- **Problem requirements**
The answer must be the full listing, reproduced without any change.

- **Data section**
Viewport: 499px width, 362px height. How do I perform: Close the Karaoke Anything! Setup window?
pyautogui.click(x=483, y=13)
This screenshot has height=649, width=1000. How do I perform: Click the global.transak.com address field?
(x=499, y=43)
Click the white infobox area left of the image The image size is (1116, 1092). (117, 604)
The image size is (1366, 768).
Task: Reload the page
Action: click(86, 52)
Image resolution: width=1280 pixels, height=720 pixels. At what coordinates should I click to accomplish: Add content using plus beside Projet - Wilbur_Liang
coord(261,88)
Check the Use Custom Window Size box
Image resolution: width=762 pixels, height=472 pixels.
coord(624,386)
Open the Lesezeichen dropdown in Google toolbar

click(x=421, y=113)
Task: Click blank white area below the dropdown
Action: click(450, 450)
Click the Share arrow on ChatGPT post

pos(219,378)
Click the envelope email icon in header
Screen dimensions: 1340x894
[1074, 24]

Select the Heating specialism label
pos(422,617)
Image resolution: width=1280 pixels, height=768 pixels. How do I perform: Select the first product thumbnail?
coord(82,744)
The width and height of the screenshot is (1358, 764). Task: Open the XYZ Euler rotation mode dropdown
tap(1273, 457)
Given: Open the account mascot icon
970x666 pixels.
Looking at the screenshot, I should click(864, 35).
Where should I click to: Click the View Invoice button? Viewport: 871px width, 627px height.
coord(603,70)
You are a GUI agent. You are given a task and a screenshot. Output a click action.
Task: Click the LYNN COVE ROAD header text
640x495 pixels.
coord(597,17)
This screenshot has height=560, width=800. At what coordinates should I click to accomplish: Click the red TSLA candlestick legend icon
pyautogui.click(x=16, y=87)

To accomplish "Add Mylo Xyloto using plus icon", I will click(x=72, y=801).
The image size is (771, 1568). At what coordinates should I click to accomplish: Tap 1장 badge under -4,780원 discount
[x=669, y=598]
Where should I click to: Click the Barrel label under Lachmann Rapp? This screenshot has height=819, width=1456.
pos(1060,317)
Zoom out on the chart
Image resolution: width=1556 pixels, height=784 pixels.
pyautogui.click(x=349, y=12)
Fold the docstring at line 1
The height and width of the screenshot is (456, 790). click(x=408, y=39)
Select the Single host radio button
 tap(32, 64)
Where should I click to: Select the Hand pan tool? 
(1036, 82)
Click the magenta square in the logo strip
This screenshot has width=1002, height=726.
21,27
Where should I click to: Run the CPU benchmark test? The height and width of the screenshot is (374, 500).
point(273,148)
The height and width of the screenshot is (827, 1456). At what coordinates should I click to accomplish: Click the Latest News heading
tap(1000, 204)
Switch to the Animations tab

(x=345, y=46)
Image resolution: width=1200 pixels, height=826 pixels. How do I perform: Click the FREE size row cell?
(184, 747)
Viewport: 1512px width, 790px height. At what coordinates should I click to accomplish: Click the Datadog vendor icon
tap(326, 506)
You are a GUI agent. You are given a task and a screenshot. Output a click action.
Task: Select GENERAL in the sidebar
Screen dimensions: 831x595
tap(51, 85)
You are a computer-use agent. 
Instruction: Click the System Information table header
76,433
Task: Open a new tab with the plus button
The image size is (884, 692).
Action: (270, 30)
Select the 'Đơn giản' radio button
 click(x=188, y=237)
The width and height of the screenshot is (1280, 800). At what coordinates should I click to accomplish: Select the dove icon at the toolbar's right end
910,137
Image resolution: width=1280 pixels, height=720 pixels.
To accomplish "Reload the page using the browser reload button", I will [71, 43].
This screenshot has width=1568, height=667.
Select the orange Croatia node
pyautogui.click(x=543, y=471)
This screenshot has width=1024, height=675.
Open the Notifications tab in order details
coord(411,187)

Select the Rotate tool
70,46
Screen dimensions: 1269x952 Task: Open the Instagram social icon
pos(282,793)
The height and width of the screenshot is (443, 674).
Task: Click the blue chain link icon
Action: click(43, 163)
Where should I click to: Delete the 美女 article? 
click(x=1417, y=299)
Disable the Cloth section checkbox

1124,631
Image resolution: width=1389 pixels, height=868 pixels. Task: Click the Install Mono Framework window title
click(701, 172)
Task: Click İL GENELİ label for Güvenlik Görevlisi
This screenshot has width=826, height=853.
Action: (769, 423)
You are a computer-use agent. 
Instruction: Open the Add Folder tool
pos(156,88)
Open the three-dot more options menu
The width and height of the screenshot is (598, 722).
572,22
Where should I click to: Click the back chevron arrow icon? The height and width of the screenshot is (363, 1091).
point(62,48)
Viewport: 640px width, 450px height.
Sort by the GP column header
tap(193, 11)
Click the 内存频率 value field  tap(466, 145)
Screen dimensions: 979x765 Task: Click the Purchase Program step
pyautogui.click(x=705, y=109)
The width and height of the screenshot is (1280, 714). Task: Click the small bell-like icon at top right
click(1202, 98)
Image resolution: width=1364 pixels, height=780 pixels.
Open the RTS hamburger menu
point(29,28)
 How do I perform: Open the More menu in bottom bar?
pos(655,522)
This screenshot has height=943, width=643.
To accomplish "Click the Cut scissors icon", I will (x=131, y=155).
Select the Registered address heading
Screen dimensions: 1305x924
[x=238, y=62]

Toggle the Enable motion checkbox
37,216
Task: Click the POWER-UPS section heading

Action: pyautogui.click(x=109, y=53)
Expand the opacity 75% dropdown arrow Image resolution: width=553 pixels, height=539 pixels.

- **Solved problem**
Viewport: 499px width, 362px height. How do I perform: Close the Karaoke Anything! Setup window?
pyautogui.click(x=483, y=13)
This screenshot has height=649, width=1000. How do I perform: Click the global.transak.com address field?
(x=499, y=43)
Click the white infobox area left of the image The image size is (1116, 1092). (117, 604)
The image size is (1366, 768).
Task: Reload the page
Action: click(86, 52)
Image resolution: width=1280 pixels, height=720 pixels. At what coordinates should I click to accomplish: Add content using plus beside Projet - Wilbur_Liang
coord(261,88)
Check the Use Custom Window Size box
Image resolution: width=762 pixels, height=472 pixels.
coord(624,386)
Open the Lesezeichen dropdown in Google toolbar

click(x=421, y=113)
Task: Click blank white area below the dropdown
Action: click(450, 450)
Click the Share arrow on ChatGPT post

pos(219,378)
Click the envelope email icon in header
Screen dimensions: 1340x894
[1074, 24]

Select the Heating specialism label
pos(422,617)
Image resolution: width=1280 pixels, height=768 pixels. How do I perform: Select the first product thumbnail?
coord(82,744)
The width and height of the screenshot is (1358, 764). Task: Open the XYZ Euler rotation mode dropdown
tap(1273, 457)
Given: Open the account mascot icon
970x666 pixels.
Looking at the screenshot, I should click(864, 35).
Where should I click to: Click the View Invoice button? Viewport: 871px width, 627px height.
coord(603,70)
You are a GUI agent. You are given a task and a screenshot. Output a click action.
Task: Click the LYNN COVE ROAD header text
640x495 pixels.
coord(597,17)
This screenshot has height=560, width=800. At what coordinates should I click to accomplish: Click the red TSLA candlestick legend icon
pyautogui.click(x=16, y=87)

To accomplish "Add Mylo Xyloto using plus icon", I will click(x=72, y=801).
The image size is (771, 1568). At what coordinates should I click to accomplish: Tap 1장 badge under -4,780원 discount
[x=669, y=598]
Where should I click to: Click the Barrel label under Lachmann Rapp? This screenshot has height=819, width=1456.
pos(1060,317)
Zoom out on the chart
Image resolution: width=1556 pixels, height=784 pixels.
pyautogui.click(x=349, y=12)
Fold the docstring at line 1
The height and width of the screenshot is (456, 790). click(x=408, y=39)
Select the Single host radio button
 tap(32, 64)
Where should I click to: Select the Hand pan tool? 
(1036, 82)
Click the magenta square in the logo strip
This screenshot has width=1002, height=726.
21,27
Where should I click to: Run the CPU benchmark test? The height and width of the screenshot is (374, 500).
point(273,148)
The height and width of the screenshot is (827, 1456). At what coordinates should I click to accomplish: Click the Latest News heading
tap(1000, 204)
Switch to the Animations tab

(x=345, y=46)
Image resolution: width=1200 pixels, height=826 pixels. How do I perform: Click the FREE size row cell?
(184, 747)
Viewport: 1512px width, 790px height. At what coordinates should I click to accomplish: Click the Datadog vendor icon
tap(326, 506)
You are a GUI agent. You are given a task and a screenshot. Output a click action.
Task: Select GENERAL in the sidebar
Screen dimensions: 831x595
tap(51, 85)
You are a computer-use agent. 
Instruction: Click the System Information table header
76,433
Task: Open a new tab with the plus button
The image size is (884, 692).
Action: (270, 30)
Select the 'Đơn giản' radio button
 click(x=188, y=237)
The width and height of the screenshot is (1280, 800). At what coordinates should I click to accomplish: Select the dove icon at the toolbar's right end
910,137
Image resolution: width=1280 pixels, height=720 pixels.
To accomplish "Reload the page using the browser reload button", I will [71, 43].
This screenshot has width=1568, height=667.
Select the orange Croatia node
pyautogui.click(x=543, y=471)
This screenshot has width=1024, height=675.
Open the Notifications tab in order details
coord(411,187)

Select the Rotate tool
70,46
Screen dimensions: 1269x952 Task: Open the Instagram social icon
pos(282,793)
The height and width of the screenshot is (443, 674).
Task: Click the blue chain link icon
Action: click(43, 163)
Where should I click to: Delete the 美女 article? 
click(x=1417, y=299)
Disable the Cloth section checkbox

1124,631
Image resolution: width=1389 pixels, height=868 pixels. Task: Click the Install Mono Framework window title
click(701, 172)
Task: Click İL GENELİ label for Güvenlik Görevlisi
This screenshot has width=826, height=853.
Action: (769, 423)
You are a computer-use agent. 
Instruction: Open the Add Folder tool
pos(156,88)
Open the three-dot more options menu
The width and height of the screenshot is (598, 722).
572,22
Where should I click to: Click the back chevron arrow icon? The height and width of the screenshot is (363, 1091).
point(62,48)
Viewport: 640px width, 450px height.
Sort by the GP column header
tap(193, 11)
Click the 内存频率 value field  tap(466, 145)
Screen dimensions: 979x765 Task: Click the Purchase Program step
pyautogui.click(x=705, y=109)
The width and height of the screenshot is (1280, 714). Task: Click the small bell-like icon at top right
click(1202, 98)
Image resolution: width=1364 pixels, height=780 pixels.
Open the RTS hamburger menu
point(29,28)
 How do I perform: Open the More menu in bottom bar?
pos(655,522)
This screenshot has height=943, width=643.
To accomplish "Click the Cut scissors icon", I will (x=131, y=155).
Select the Registered address heading
Screen dimensions: 1305x924
[x=238, y=62]

Toggle the Enable motion checkbox
37,216
Task: Click the POWER-UPS section heading

Action: pyautogui.click(x=109, y=53)
Expand the opacity 75% dropdown arrow Image resolution: width=553 pixels, height=539 pixels.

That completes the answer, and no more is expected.